Laura Villaprado de Saltos, esposa de Haroldo, recuerda que una vez conectados a la máquina en la que se hacían las hemodiálisis les inyectaban esa sustancia (heparina). “Este sinvergüenza, con la misma aguja inyectaba a todos los pacientes y los filtros los reutilizaba; yo veía que ponían unos filtros en una tina, pero nosotros no sabíamos para qué los usaban”. Dice que si hubiesen puesto el filtro para cada paciente con su nombre, no se habrían infectado. “Esa mezquindad desmedida que tenía Garcés es lo que llevó a esta situación”.
El testimonio clave
Francisca Noboa es una de las piezas claves entre los testimonios receptados en este caso. Ella relata que el Dr. Garcés le pedía que reutilizara hasta por diez veces los filtros.
En su testimonio también reconoció un intento de soborno por parte del dueño de la clínica: “Galo Garcés llegó un día sábado del mes de julio y en el consultorio me dijo que quería hablar conmigo; me estuvo presionando para que yo declarara a su favor”.
Y agrega en su versión: “Yo me negué y en vista de que me negué me ofreció pagarme diez millones de sucres si yo me hacía responsable (de lo ocurrido), cosa que no acepté porque mi libertad vale más que cualquier cantidad de plata”.

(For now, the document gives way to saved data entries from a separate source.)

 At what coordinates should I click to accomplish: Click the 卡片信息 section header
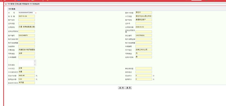[12, 9]
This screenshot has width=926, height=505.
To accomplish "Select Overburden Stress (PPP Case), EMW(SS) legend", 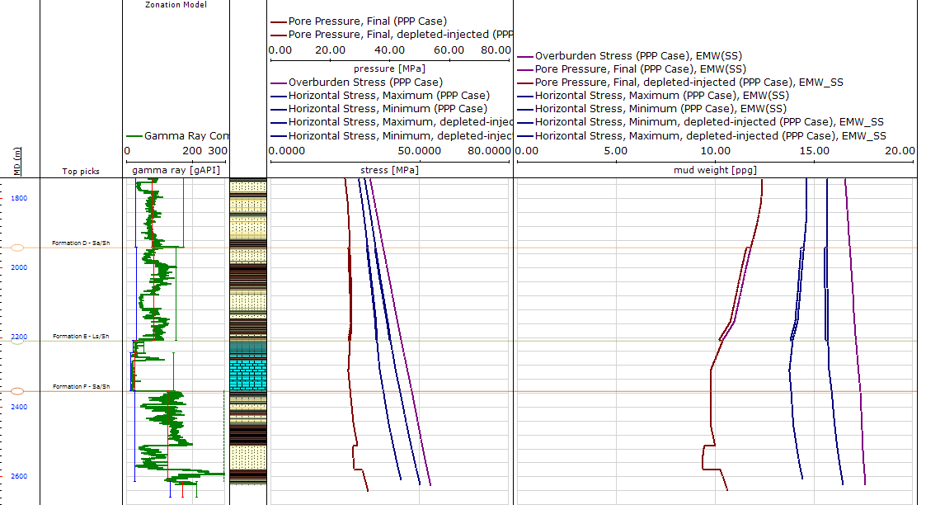I will coord(640,56).
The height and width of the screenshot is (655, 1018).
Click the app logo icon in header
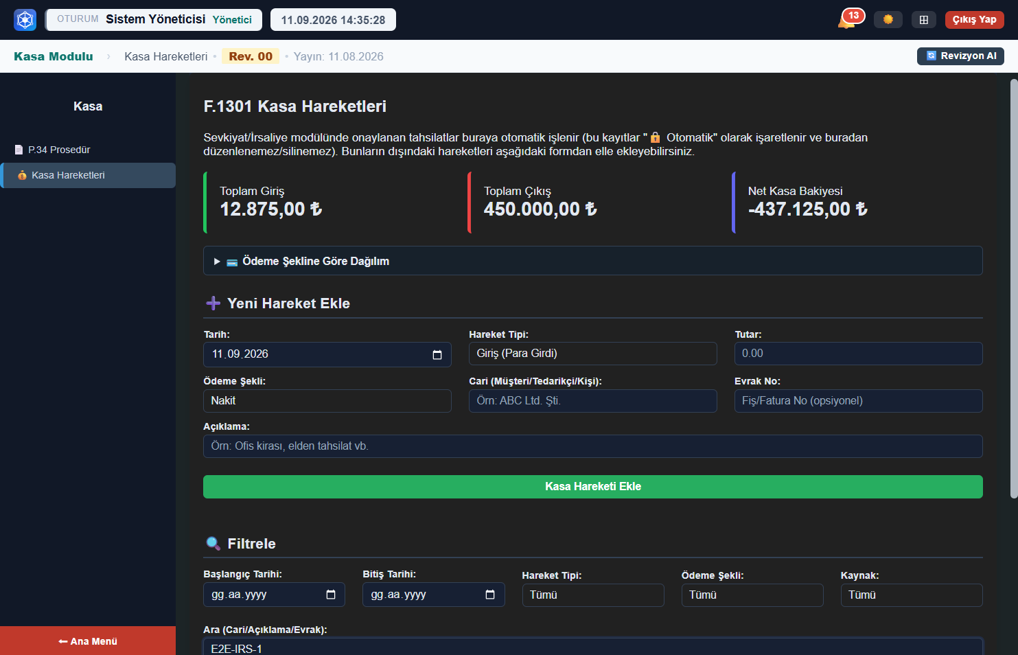[25, 20]

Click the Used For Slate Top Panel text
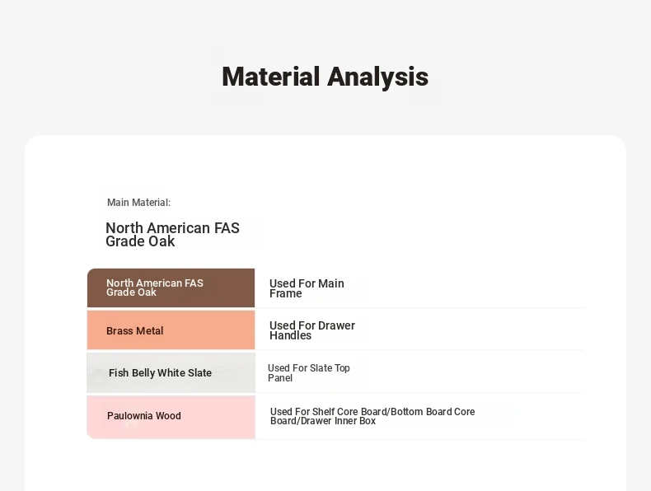coord(309,372)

Tanto Noboa como la enfermera Chóez estuvieron recluidas en la cárcel de mujeres de la Penitenciaría del Litoral. Ambas fueron sobreseídas junto con otros empleados (médicos) de la clínica que fueron vinculados al proceso judicial.
El fiscal 16º en ese entonces, Juan Ramos Mancheno, acusó a seis médicos de ser responsables del contagio con el virus del sida. Entre ellos estaban los Garcés, padre e hijo. Ya en abril de 2002 el proceso penal Nº 083-2000 seguido por delito de salud pública fue declarado prescrito por el Juzgado Décimo de lo Penal del Guayas.
El juicio iniciado no tuvo una sentencia condenatoria para ninguno de los implicados. La situación fue tal que el juez Primero de lo Penal del Guayas, Ángel Rubio Game, dispuso -en esa época- la libertad del médico Garcés Barriga, quien estuvo un año siete meses detenido. En la providencia, dictada el 21 de enero de 1999, se amparó en el artículo 24, numeral 8 de la Constitución de la República, el cual señalaba que ninguna persona podía exceder los seis meses de prisión preventiva sin ser sentenciado.
En su resolución, Rubio prohibió la salida del país a Garcés para garantiza la comparecencia del procesado a juicio. No obstante, Garcés Barriga salió del Ecuador hacia los Estados Unidos. Años después, medios del extranjero denunciaron que seguía ejerciendo la profesión de médico en el hospital Jackson Memorial.